[[ DATASET ENTRIES open ]]

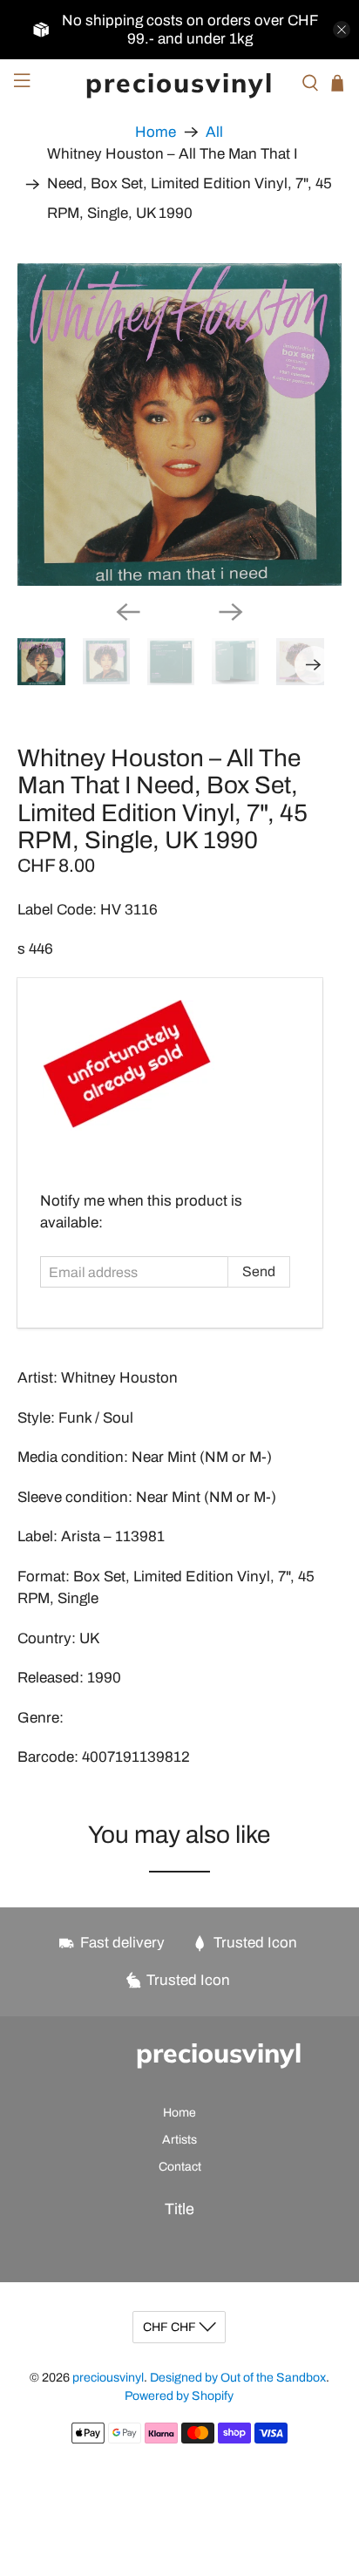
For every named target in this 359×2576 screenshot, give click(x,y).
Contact (180, 2166)
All (214, 132)
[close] (341, 29)
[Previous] (128, 612)
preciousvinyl (108, 2377)
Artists (179, 2139)
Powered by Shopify (179, 2396)
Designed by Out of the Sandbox (238, 2377)
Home (155, 132)
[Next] (231, 612)
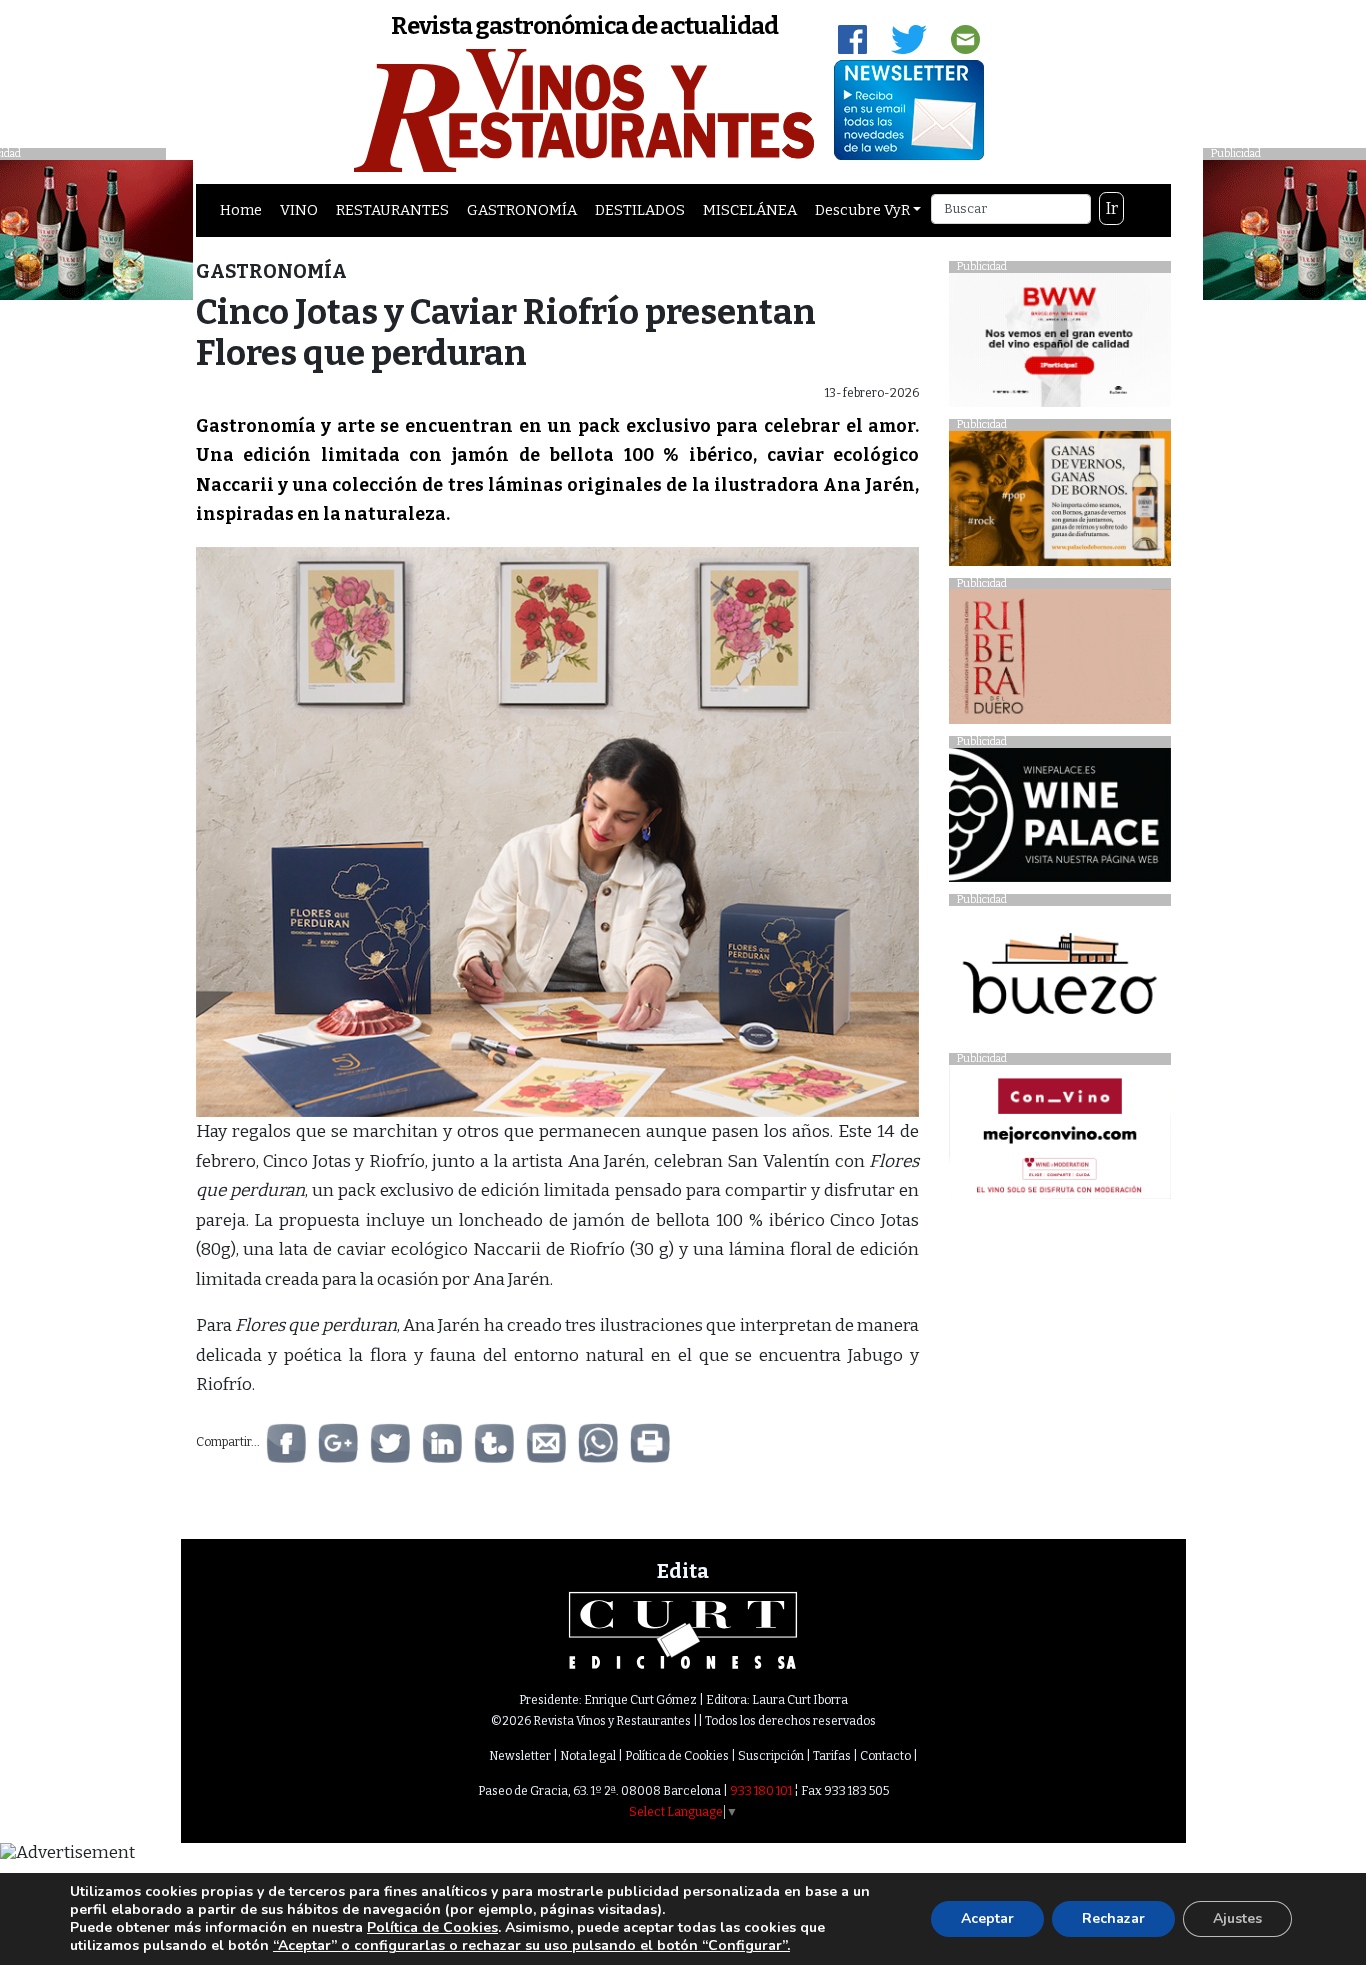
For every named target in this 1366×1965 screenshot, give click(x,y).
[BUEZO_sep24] (1059, 978)
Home (241, 210)
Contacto (885, 1756)
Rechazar (1113, 1918)
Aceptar (987, 1918)
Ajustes (1237, 1918)
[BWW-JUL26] (1059, 344)
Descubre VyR (862, 210)
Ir (1112, 208)
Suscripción (771, 1756)
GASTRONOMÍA (522, 210)
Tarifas (832, 1756)
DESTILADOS (640, 210)
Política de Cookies (677, 1756)
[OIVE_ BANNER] (1059, 1137)
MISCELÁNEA (750, 210)
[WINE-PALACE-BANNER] (1059, 820)
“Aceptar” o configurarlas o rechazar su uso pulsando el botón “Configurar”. (531, 1946)
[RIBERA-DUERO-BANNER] (1059, 661)
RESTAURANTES (392, 210)
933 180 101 (761, 1791)
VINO (299, 210)
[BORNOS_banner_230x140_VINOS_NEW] (1059, 503)
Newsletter (520, 1756)
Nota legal (588, 1756)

[[ DATASET ENTRIES closed ]]

EXERCISE REQUIREMENTS -> No line before the one with "For every named target in this 1366×1965" belongs in the answer; copy that line and the rest of the records exactly.

EXPECTED OUTPUT ->
For every named target in this 1366×1965 screenshot, give click(x,y).
[BUEZO_sep24] (1059, 978)
Home (241, 210)
Contacto (885, 1756)
Rechazar (1113, 1918)
Aceptar (987, 1918)
Ajustes (1237, 1918)
[BWW-JUL26] (1059, 344)
Descubre VyR (862, 210)
Ir (1112, 208)
Suscripción (771, 1756)
GASTRONOMÍA (522, 210)
Tarifas (832, 1756)
DESTILADOS (640, 210)
Política de Cookies (677, 1756)
[OIVE_ BANNER] (1059, 1137)
MISCELÁNEA (750, 210)
[WINE-PALACE-BANNER] (1059, 820)
“Aceptar” o configurarlas o rechazar su uso pulsando el botón “Configurar”. (531, 1946)
[RIBERA-DUERO-BANNER] (1059, 661)
RESTAURANTES (392, 210)
933 180 101 (761, 1791)
VINO (299, 210)
[BORNOS_banner_230x140_VINOS_NEW] (1059, 503)
Newsletter (520, 1756)
Nota legal (588, 1756)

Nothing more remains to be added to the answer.